Medical Emergency Rescue Committee (MER-C) cabang Yogyakarta bergerak cepat mengirimkan tim relawan ke lokasi bencana tanah longsor di Kecamatan Salem, Kabupaten Brebes, Jawa Tengah.

Tim berjumlah empat orang yang terdiri dari satu dokter, satu paramedis dan dua logistik yaitu; dr. Galuh Shafira Safitri, Lucia Maya Dian Pramesti, Ade Mahendra dan Eti Suci Ningrum. Tim bertugas dari hari Kamis 29 Februari - Senin 4 Maret 2024.



dr. Galuh mengatakan, misi Tim MER-C kali ini adalah recovery pasca banjir dan longsor. Menjangkau daerah-daerah yang masih terisolir dan belum mendapatkan layanan kesehatan.

"Pada hari Kamis 29 Februari 2024, kami telah berkoordinasi dengan BPBD kabupaten Brebes dan Puskesmas Bentar dalam rangka penempatan petugas kesehatan untuk daerah atau desa yang terisolir dan belum mendapatkan akses pelayanan kesehatan," katanya.

Tim MER-C melakukan pelayanan kesehatan di tiga desa yang terisolir yaitu Desa Gandoang, Tanggenan dan juga Pabuaran.

"Kami memilih tiga lokasi ini karena memang sejak empat hari terakhir tiga desa tersebut belum mendapatkan akses pelayanan kesehatan yang dibutuhkan oleh masyarakat," kata dr. Galuh.



Ia mengungkap, beberapa kendala yang dihadapi dalam penerjunan misi kali ini  adalah masyarakat masih tersebar di beberapa lokasi sehingga menyulitkan untuk pelayanan yang terkoordinir di satu titik. Namun saat ini BPBD sudah menetapkan dua posko utama untuk pelayanan kesehatan.

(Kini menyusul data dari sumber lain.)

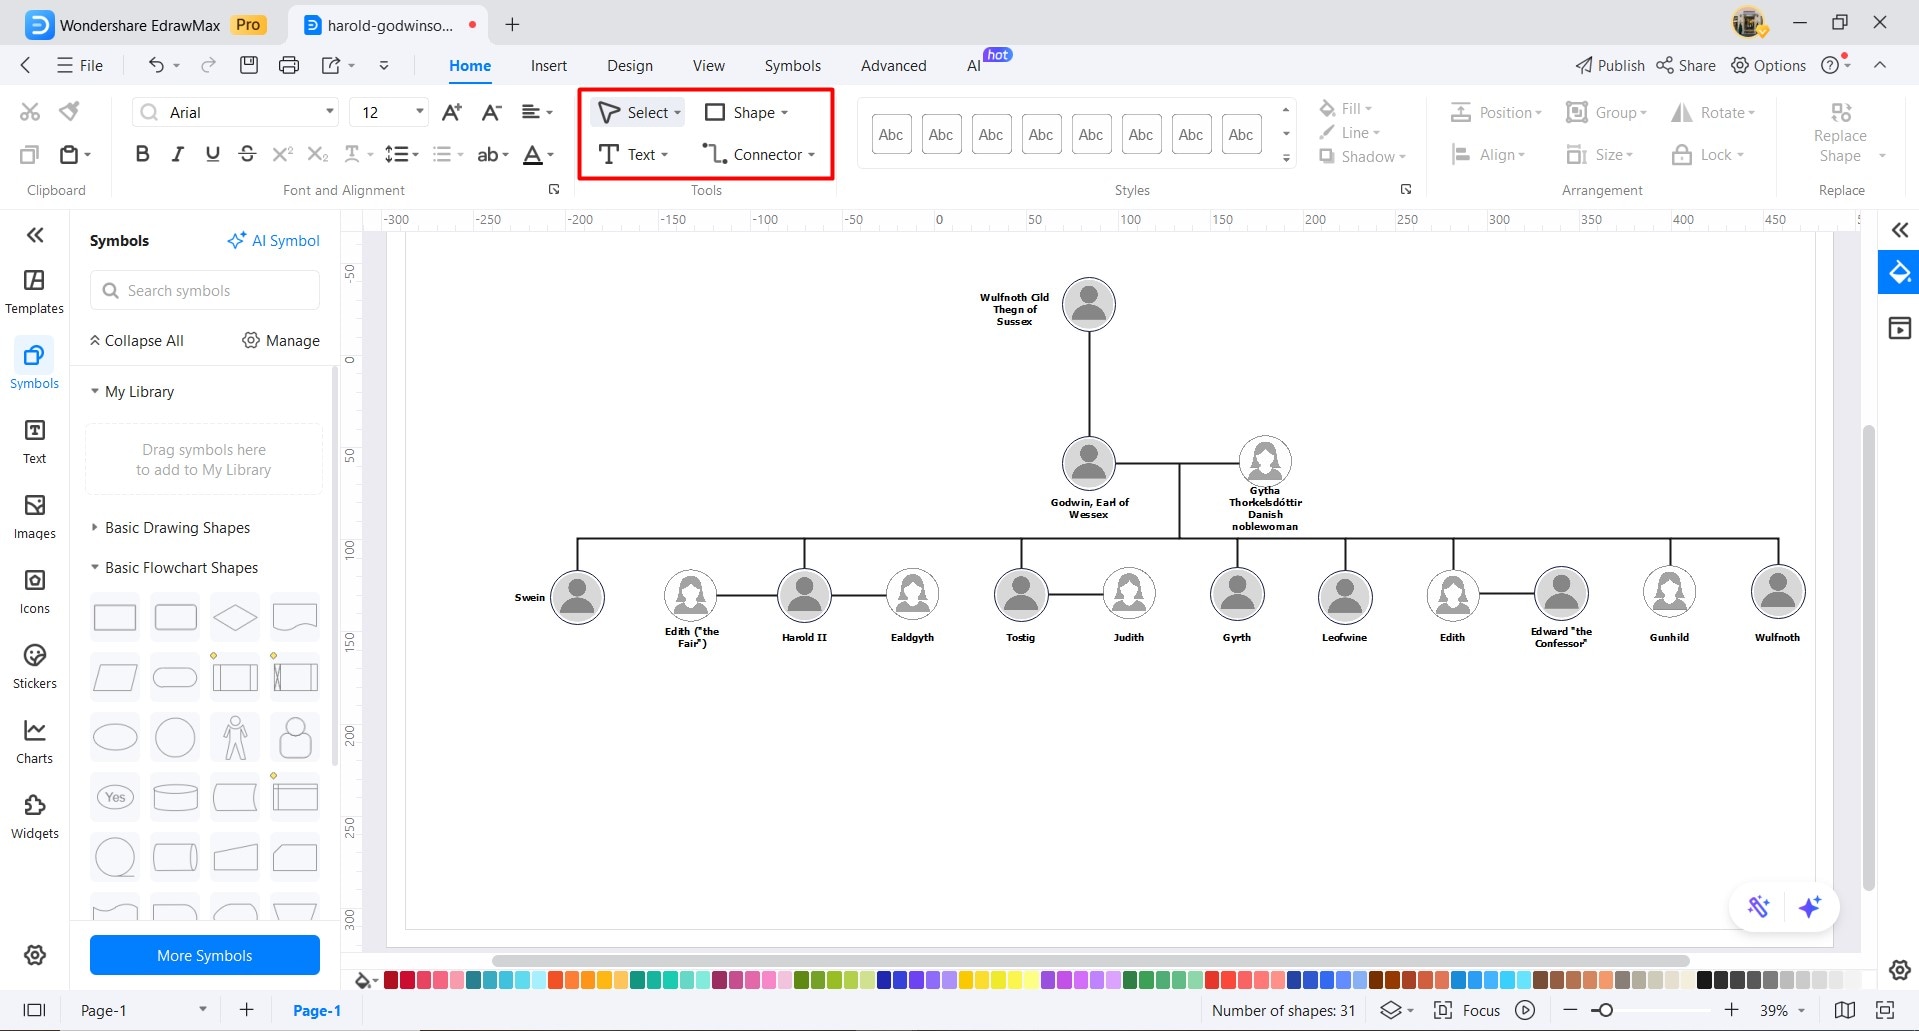
Task: Click the Save icon in toolbar
Action: point(249,65)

Kendala lainnya yaitu curah hujan yang masih tinggi di daerah Brebes sehingga pada beberapa kondisi menyulitkan untuk mengakses lokasi yang masih terisolir tersebut. Curah hujan yang tinggi juga bisa berisiko tinggi terjadi longsor susulan.

"Untuk penyakit yang banyak dialami masyarakat yaitu seperti batuk, pilek, kemudian nyeri kepala, demam dan juga banyak pasien atau masyarakat yang mengalami trauma sehingga mengakibatkan kondisi tertentu seperti gula darah sangat tinggi atau tensi yang naik," tuturnya.

"Kemudian untuk beberapa kondisi seperti pasien yang seharusnya mendapatkan perawatan kesehatan atau rawat luka setiap hari, ini juga mengalami kendala sehingga kami sempat menjumpai beberapa pasien ada yang sudah muncul luka bernanah di bagian kakinya, sehingga sempat kami juga melakukan perawatan luka agar kondisi pasien bisa membaik. Tim juga melakukan pemberian obat-obatan yang dibutuhkan oleh pasien," tambahnya.



dr. Galuh lebih lanjut mengatakan, untuk tindak lanjut secepatnya dari Tim yaitu melakukan follow up kemudian melakukan pemeriksaan atau pelayanan kesehatan kembali di desa-desa yang masih terisolir serta melakukan evaluasi setiap harinya.

Curah hujan yang tinggi di berbagai daerah mengakibatkan bencana alam seperti tanah longsor dan banjir. Salah satunya terjadi di Kecamatan Salem, Kabupaten Brebes, pada Ahad hingga Senin (25-26/2/2024).

Ribuan warga terisolasi dan sedikitnya ada 210 rumah di Brebes, Jawa Tengah terisolir. Bencana tanah longsor juga memutus satu-satunya akses jalan.